The community also offers third-party external plugins such as Cruise Control[1] to assist in generating reassignment plans. However, due to the extensive variables involved in Apache Kafka's self-balancing process (replica distribution, leader traffic distribution, node resource utilization, etc.) and the resource contention and hours-to-days-long duration caused by data synchronization, existing solutions are complex and have low decision timeliness. Implementing data self-balancing strategies still relies on operations personnel's review and continuous monitoring, failing to truly address the challenges posed by Apache Kafka data self-balancing.
AutoMQ's Architectural Advantages
Thanks to AutoMQ's deep integration with cloud-native capabilities, we have reimplemented Apache Kafka's underlying storage entirely based on cloud object storage, upgrading from a Shared Nothing architecture to a Shared Storage architecture. This enables second-level partition reassignment capabilities, greatly simplifying the factors involved in reassignment planning:
There is no need to consider node disk resources.
No need to consider the leader distribution and replica distribution of partitions.
The reassignment of partitions does not involve data synchronization and copying.

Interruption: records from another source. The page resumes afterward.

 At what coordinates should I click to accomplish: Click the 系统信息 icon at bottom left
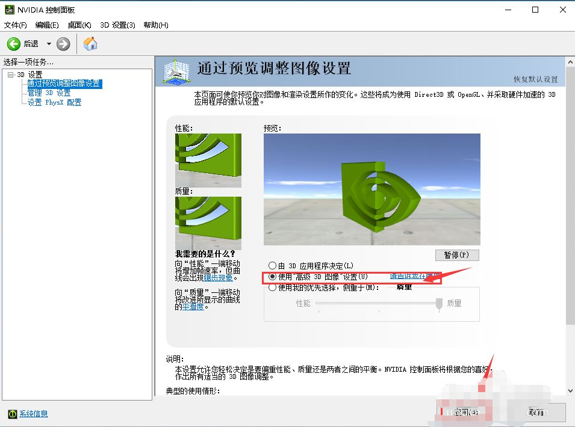[x=12, y=414]
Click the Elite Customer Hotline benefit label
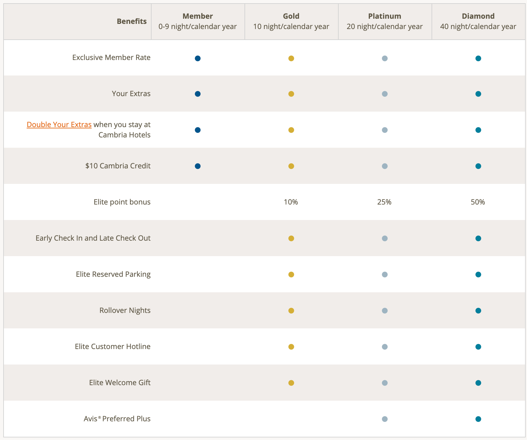 [x=113, y=346]
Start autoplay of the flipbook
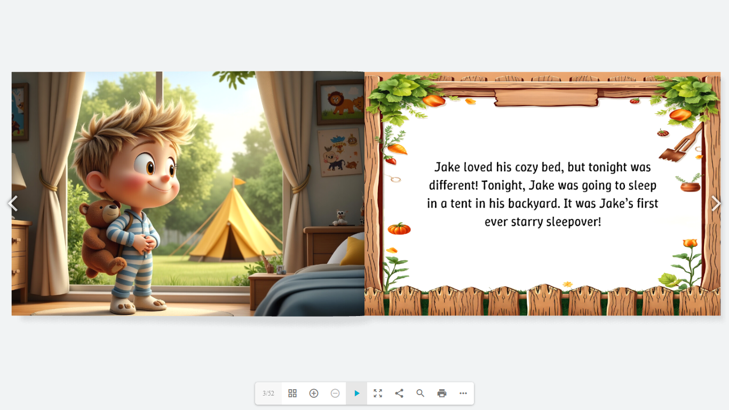Image resolution: width=729 pixels, height=410 pixels. click(356, 393)
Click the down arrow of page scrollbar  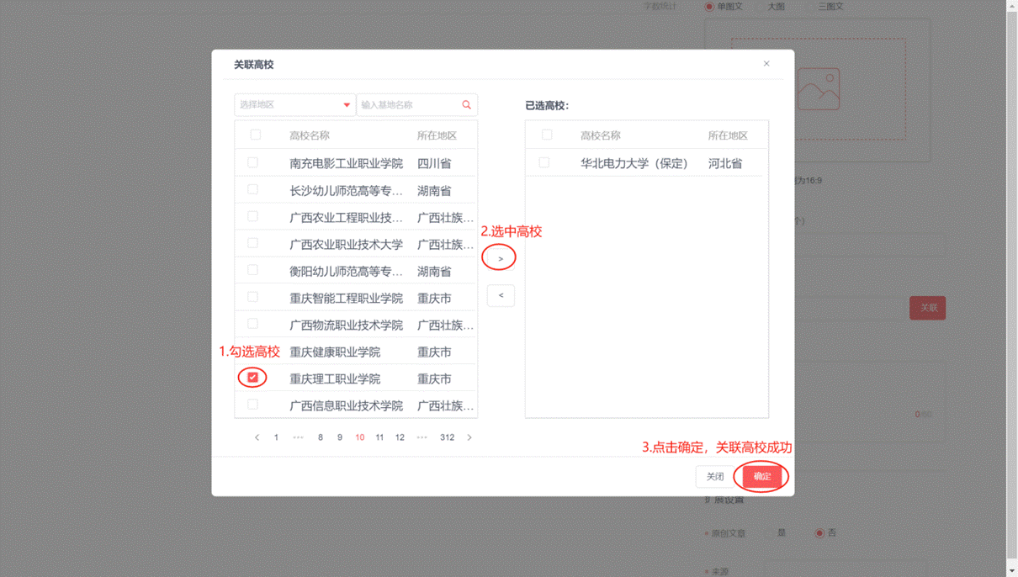point(1012,571)
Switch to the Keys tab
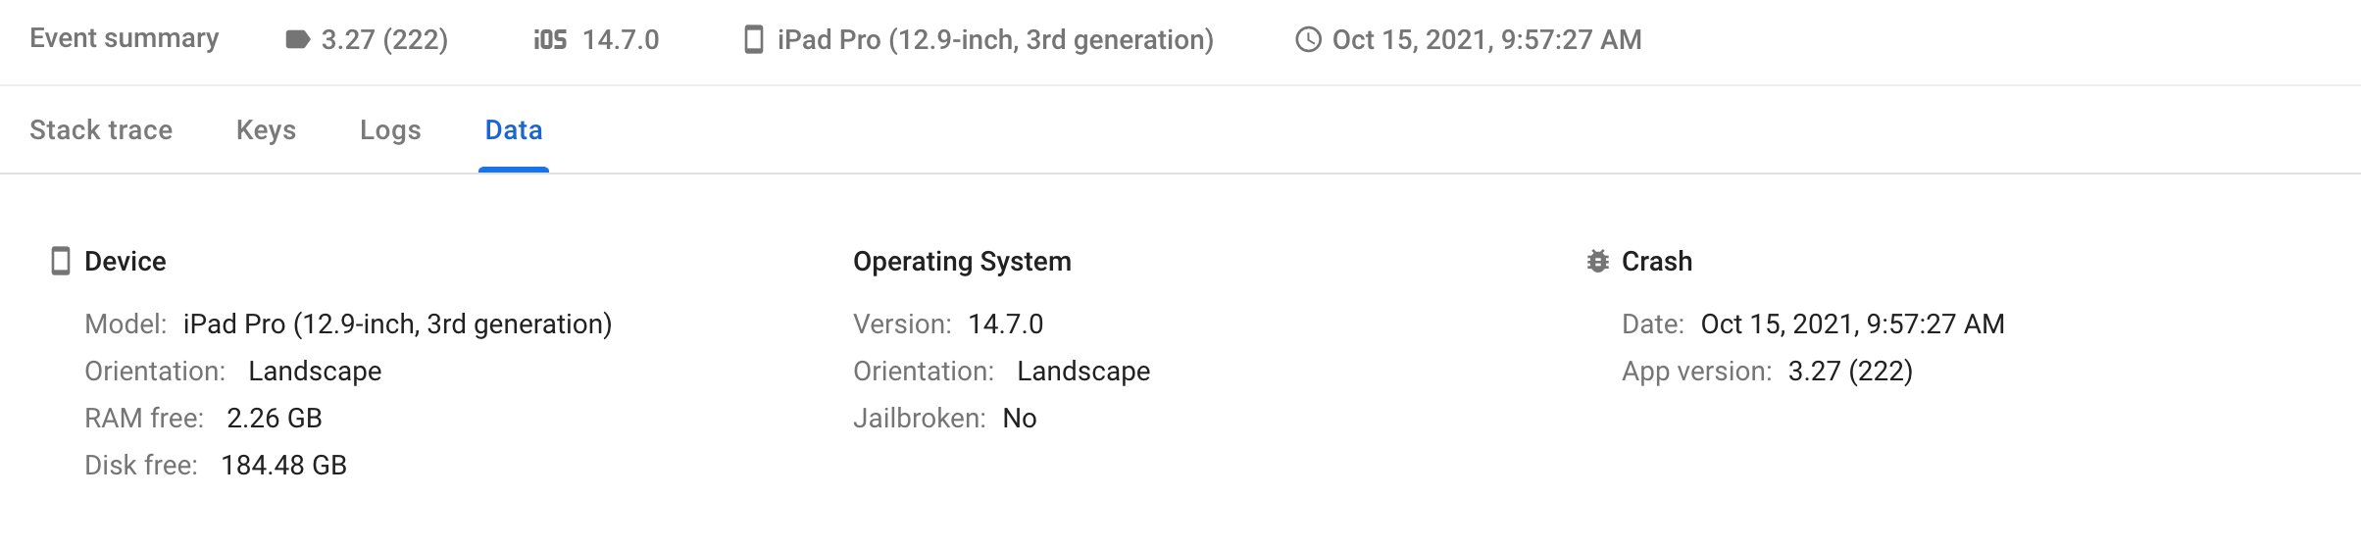The image size is (2361, 547). (266, 129)
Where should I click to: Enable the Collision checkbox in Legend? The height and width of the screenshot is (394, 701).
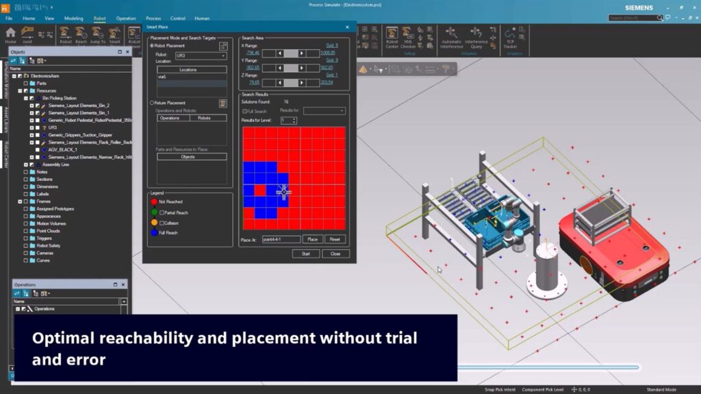coord(162,223)
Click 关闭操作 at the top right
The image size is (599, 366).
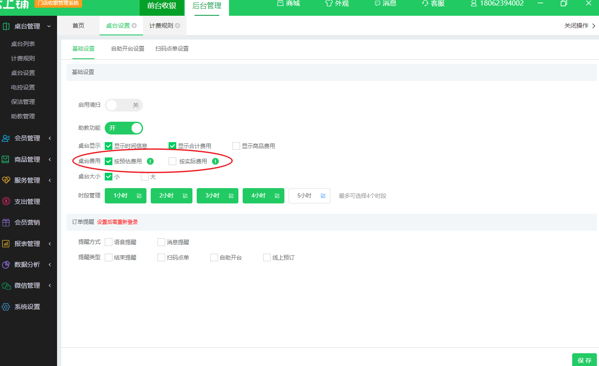(577, 26)
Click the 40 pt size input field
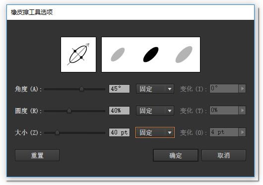This screenshot has width=263, height=185. (119, 132)
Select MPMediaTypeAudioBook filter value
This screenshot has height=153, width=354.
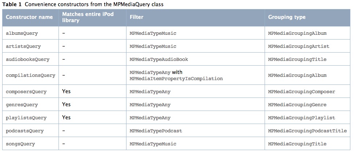(159, 59)
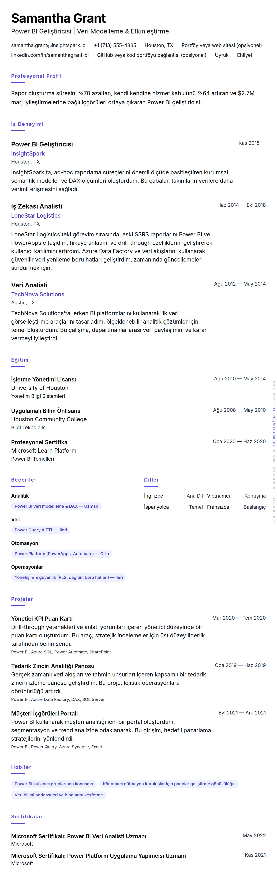Click the Profesyonel Profil section heading

pyautogui.click(x=36, y=76)
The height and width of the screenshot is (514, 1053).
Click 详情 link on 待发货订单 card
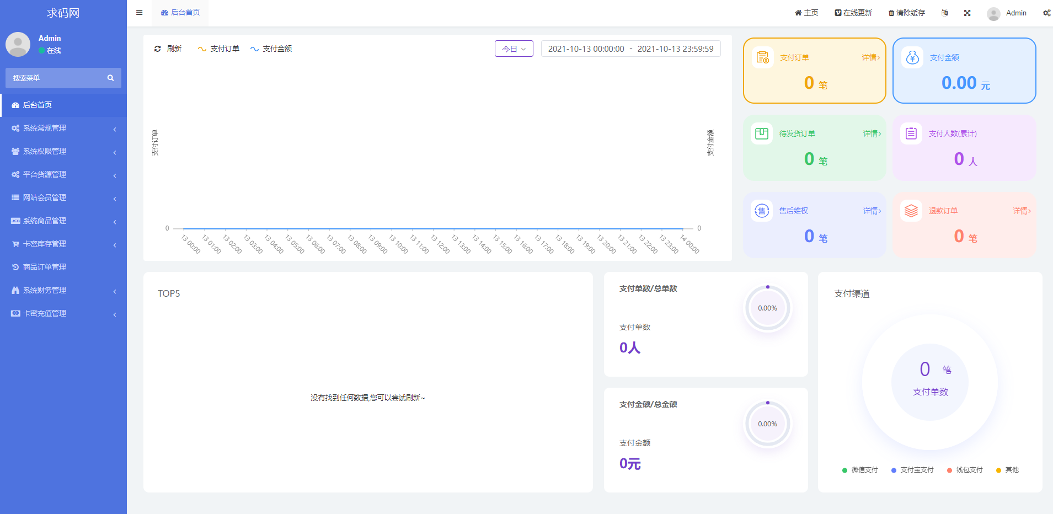(872, 133)
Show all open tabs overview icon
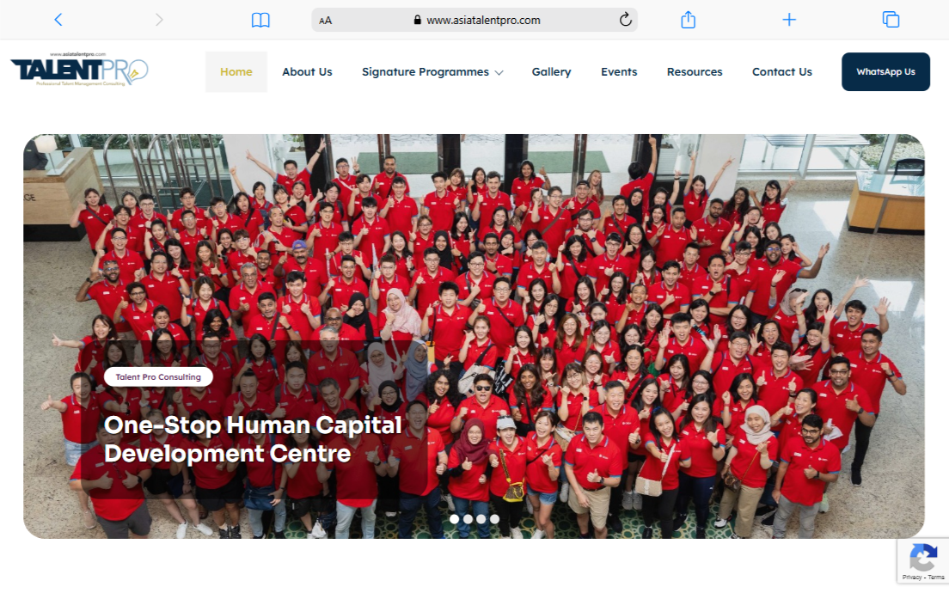Screen dimensions: 949x593 [891, 20]
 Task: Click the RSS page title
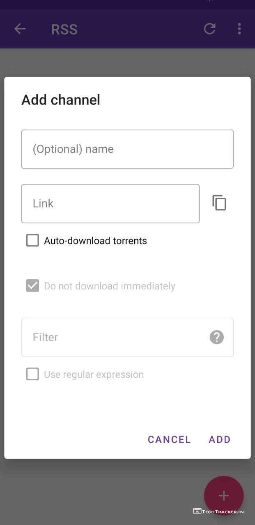(x=64, y=30)
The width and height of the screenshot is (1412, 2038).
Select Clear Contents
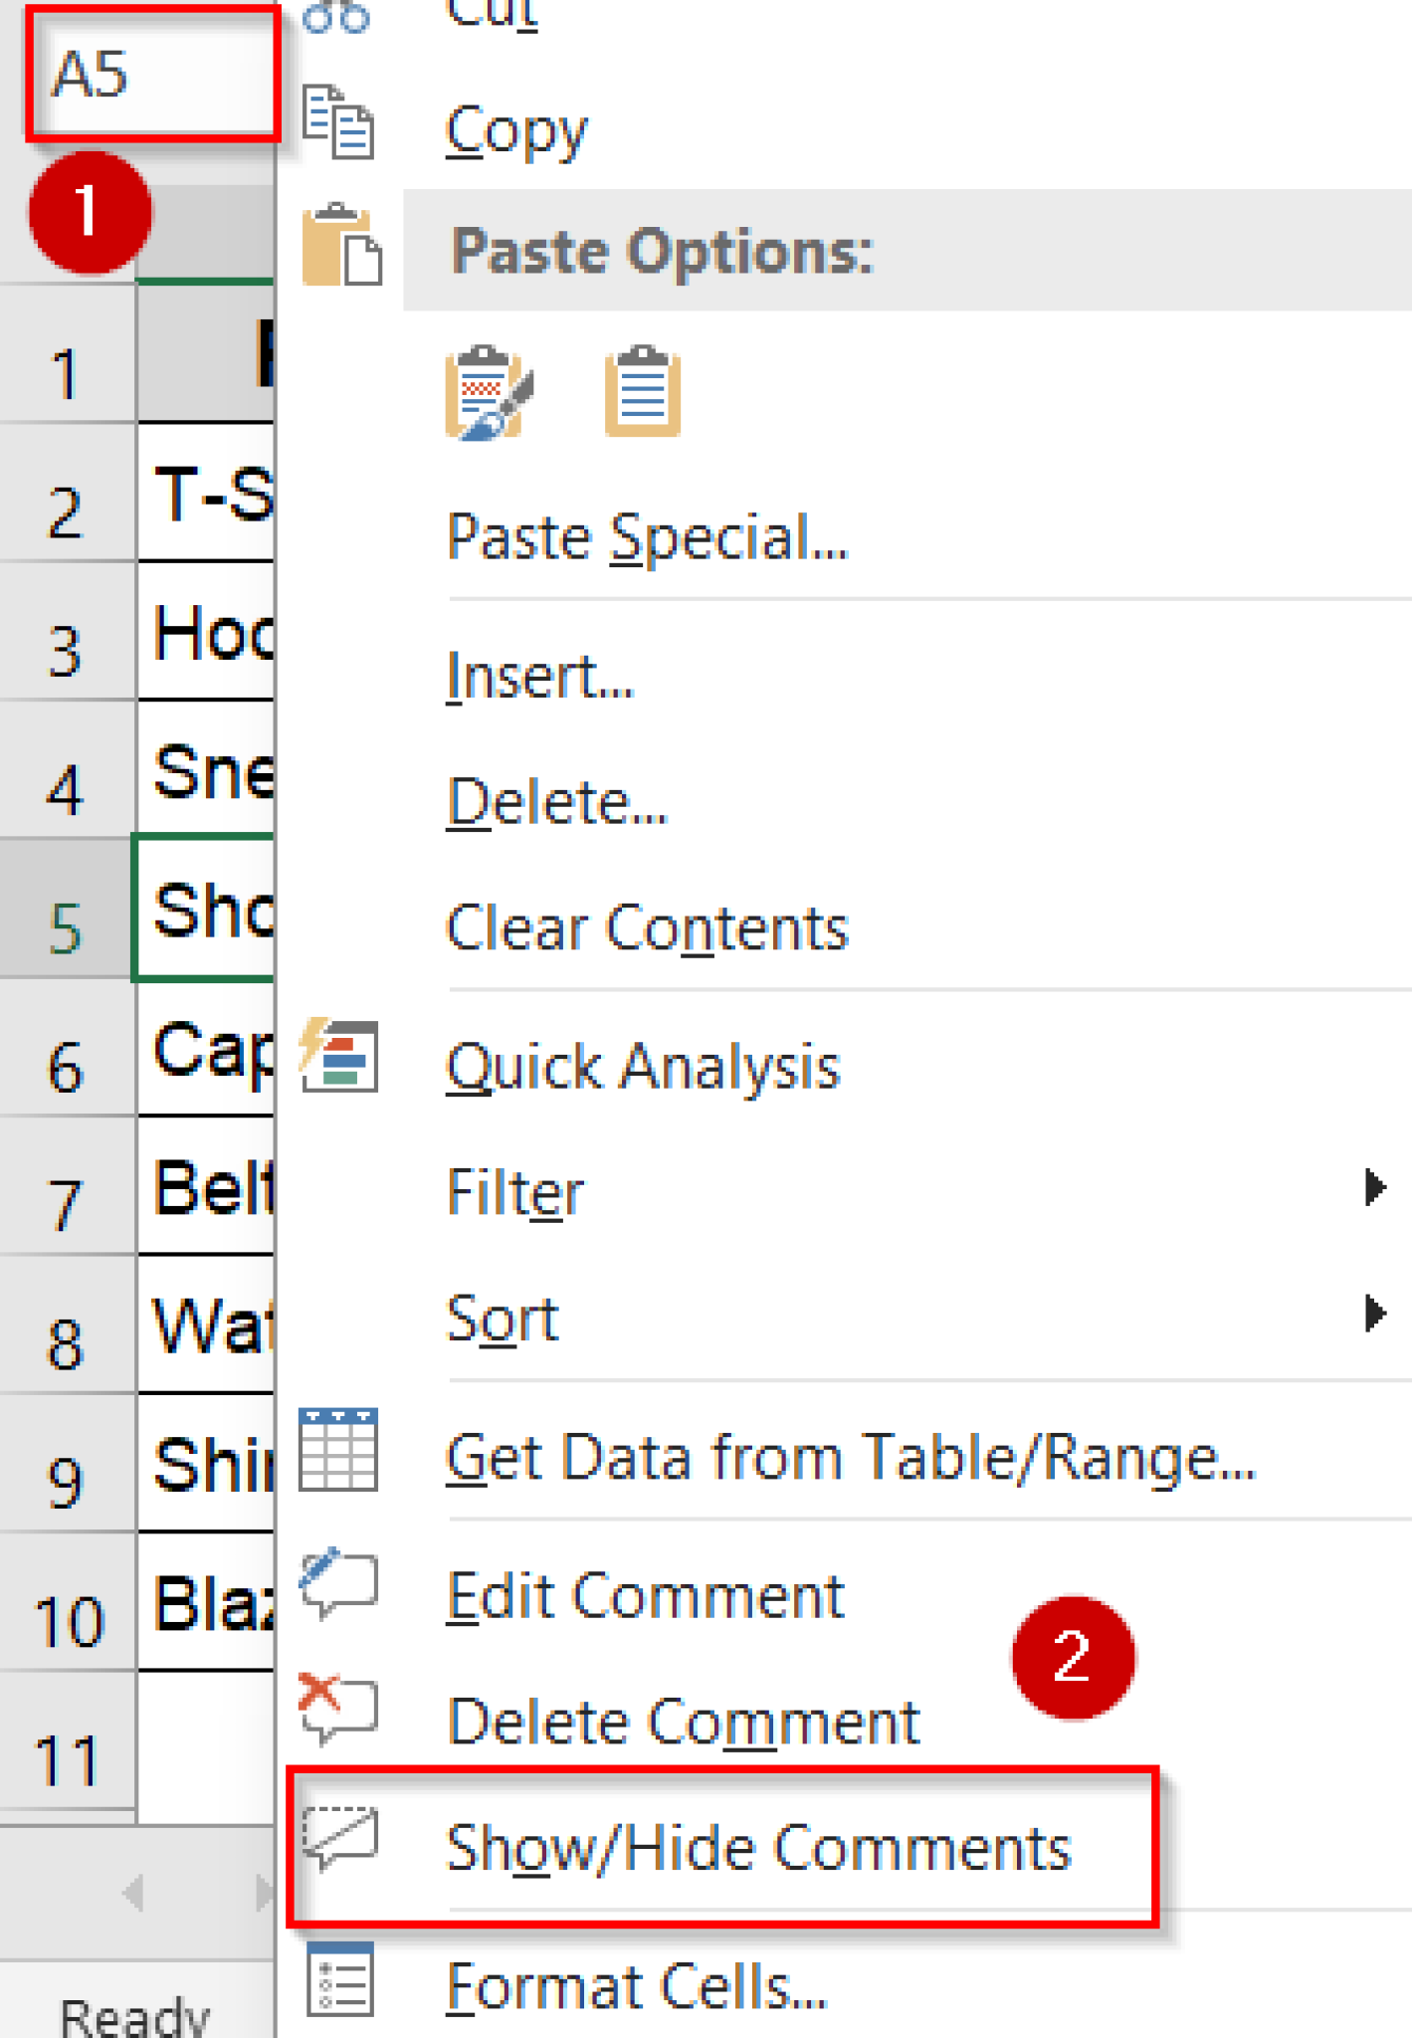(x=646, y=927)
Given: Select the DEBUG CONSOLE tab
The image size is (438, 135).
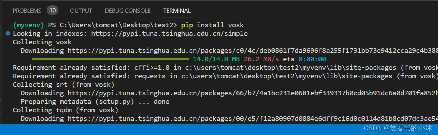Looking at the screenshot, I should click(x=128, y=11).
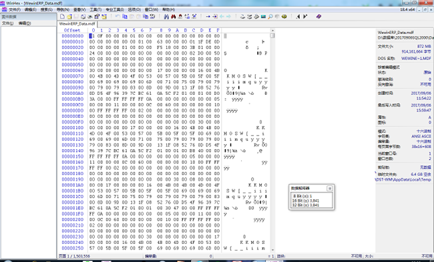Click the 文件(L) item in case panel
Viewport: 434px width, 262px height.
tap(7, 23)
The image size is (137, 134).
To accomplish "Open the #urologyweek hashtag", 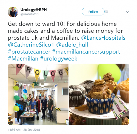I will [59, 59].
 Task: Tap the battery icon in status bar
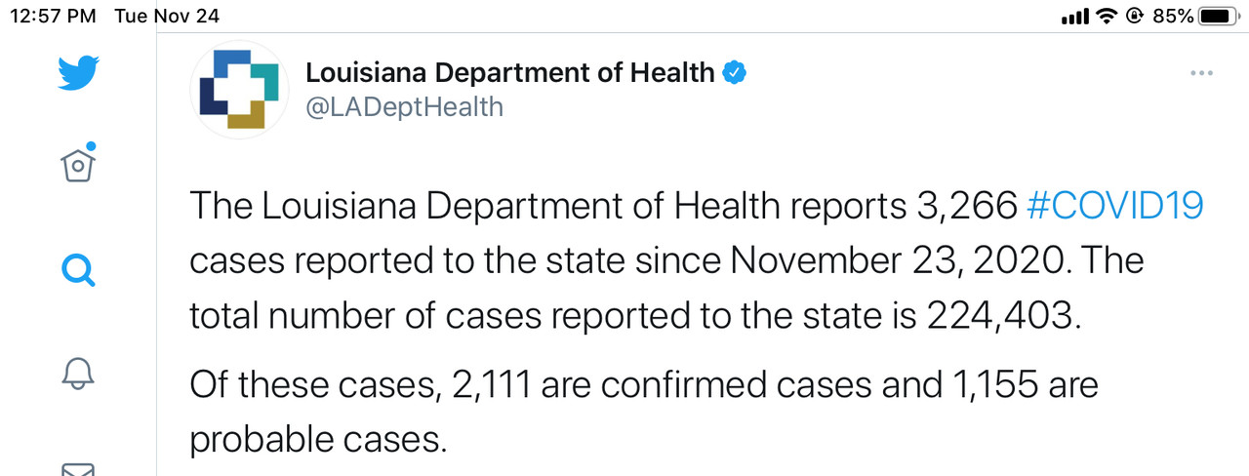[x=1218, y=16]
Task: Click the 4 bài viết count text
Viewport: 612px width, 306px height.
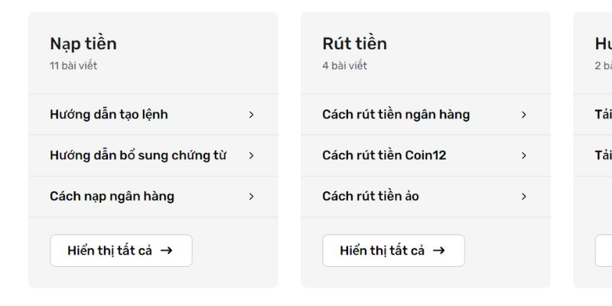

Therefore, we have the opportunity to implement a built-in, lightweight automatic data balancing component within AutoMQ, which continuously monitors cluster status and automatically performs partition reassignment.
AutoMQ Data Self-Balancing Implementation
The figure above is the architecture diagram of AutoMQ's built-in Auto Balancing component. This architecture collects cluster metrics, automatically generates partition reassignment plans, and continuously balances the cluster's traffic.
AutoMQ implements Apache Kafka's MetricsReporter interface, monitoring all built-in metrics information of Apache Kafka. It periodically samples metrics of interest (such as network ingress and egress traffic, CPU utilization, etc.) and pre-aggregates these metrics on the Broker side. The aggregated metrics are serialized into a Kafka message and sent to a designated internal Topic.
The AutoMQ Controller maintains an in-memory cluster state model to describe the current state of the cluster, including Broker status, Broker resource capacity, and the traffic information of Topic-Partition managed by each Broker. By listening to KRaft Log event information, the cluster state model can promptly sense changes in the status of Broker and Topic-Partition and update the model accordingly to remain consistent with the actual cluster state.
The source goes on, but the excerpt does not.